“Am I showing empathy to this hurting person by mentioning a similar personal experience or just making it all about me?“, a memoir
here’s my take on this (and it’s probably not what you want to hear):
most of the time, whether it’s your intention or not, yeah, it does come across as you making it about you. (there’s an exception but i’ll get to that later)
showing empathy would go something like “wow, that sounds really difficult.” “i can tell you’re in a bad place right now.” “i’m sorry. you probably feel really overwhelmed by this.” “it isn’t right that you have to go through this.” those are all effective ways of comforting someone. but talking about yourself? no. not so much.
if we’re on the empathy train anyway, put yourself in their shoes. if you went to someone & said, “oh my god, my girlfriend dumped me & i’m so upset.” you probably wouldn’t want to hear “oh, well my girlfriend dumped me last year and & it was so painful. i couldn’t eat for a week. blah blah going on about your pain.”

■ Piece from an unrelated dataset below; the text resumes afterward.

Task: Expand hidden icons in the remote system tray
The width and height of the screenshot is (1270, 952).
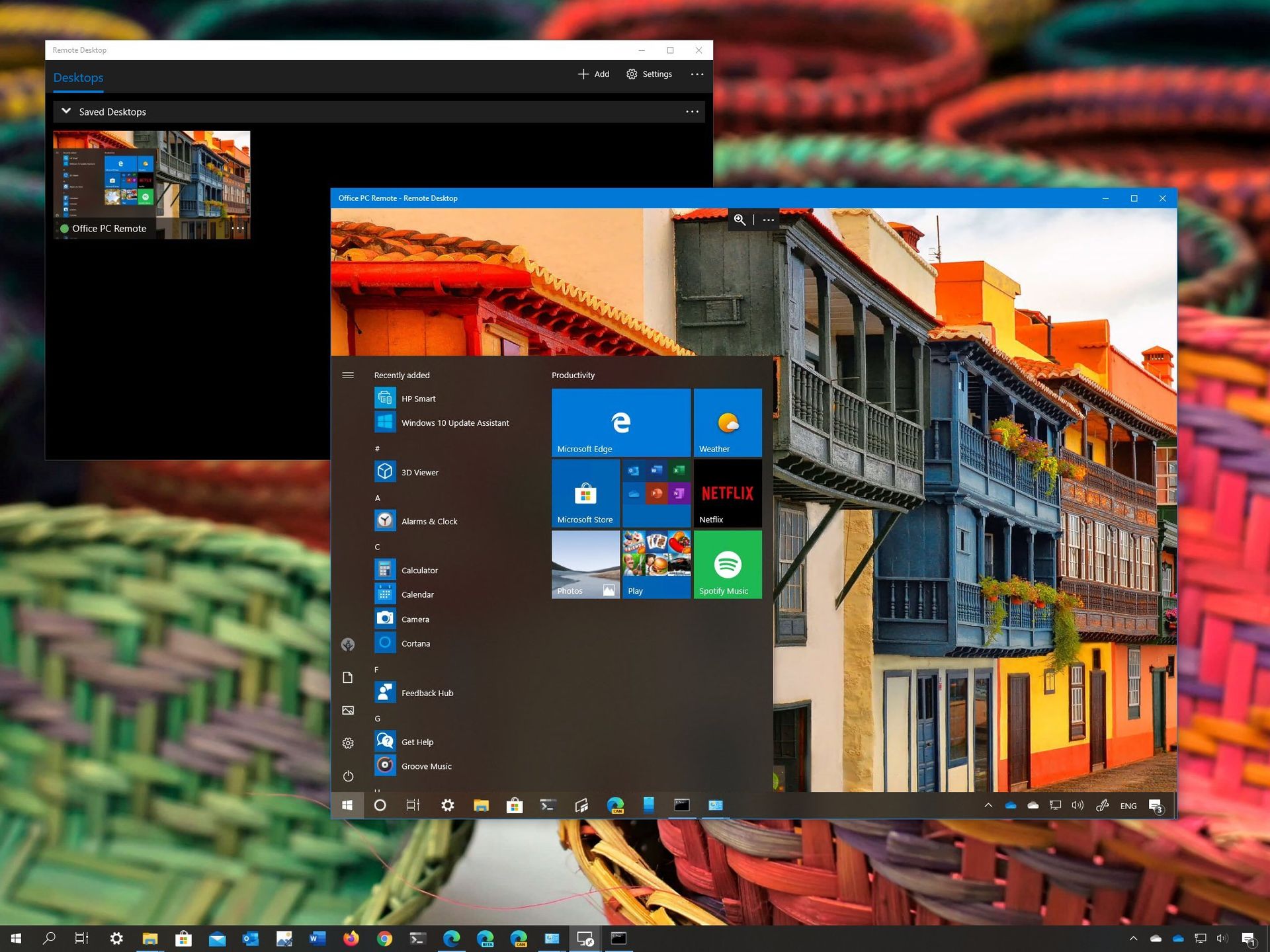Action: (x=988, y=805)
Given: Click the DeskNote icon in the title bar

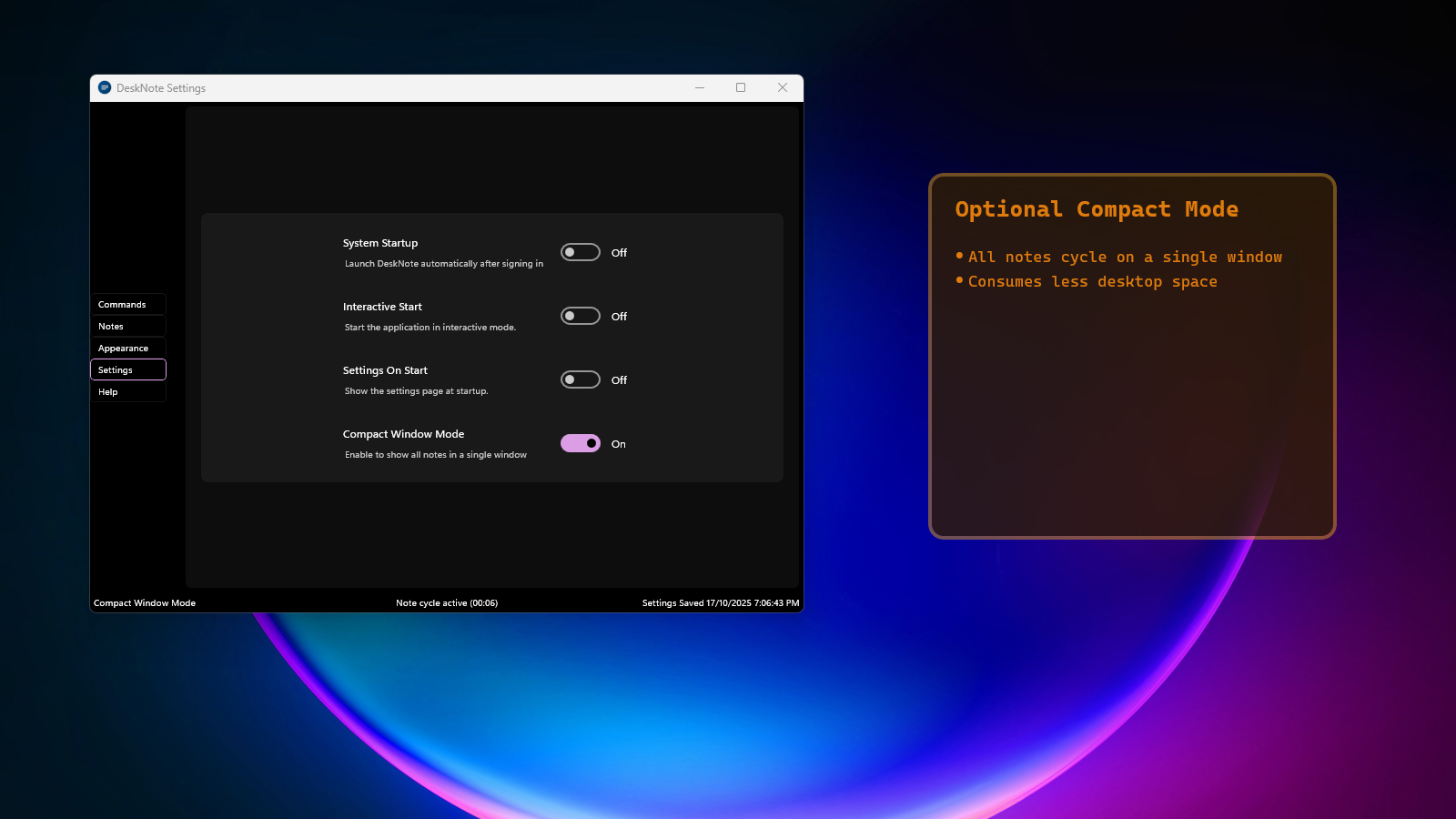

what you would want to hear is “i know breakups can be really tough & i’m sorry that happened. want to talk about it?” that’s showing empathy. but let me assure you, very few people want to hear about your pain when they’re in a moment of pain (coming to the exception to that soon). what people want is love, support, understanding, and VALIDATION that what they’re going through is hard & what the feel is okay. they do not want to hear about your pain. it’s not an effective way to comfort someone. it just isn’t.
here’s the exception: if someone says, for example, “sometimes i have this impulse to crash the car when i’m driving. i feel so alone. i must be a bad person for feeling that way. no one else feels that way but me & that makes me bad.” then it’s okay to say “no, i feel that way too sometimes. in fact, everyone gets intrusive thoughts about crashing their cars. everyone. you’re not bad for feeling that bc we all feel that.” so if the root of the pain is that they feel totally isolated by their situation & you know for an absolute fact you’ve experienced something similar, then it’s okay. but notice how the focus stays on that person’s experience & feelings, not you.
tl;dr: stop turning the conversation towards you when someone is in a moment of pain, bc, whether it’s your intention or not, yeah, it comes across as making it all about you. practice validating feelings (i can tell you’re really struggling/that sounds really hard/wow, that situation sounds so frustrating to deal with) and showing support (i’m always here for you/i love you no matter what/i’m with you in this pain). that’s really all you need to comfort someone well. listen to them. but pls stop talking about your own pain. i’m sorry, but it’s really ineffective.
go forth & comfort your friends better!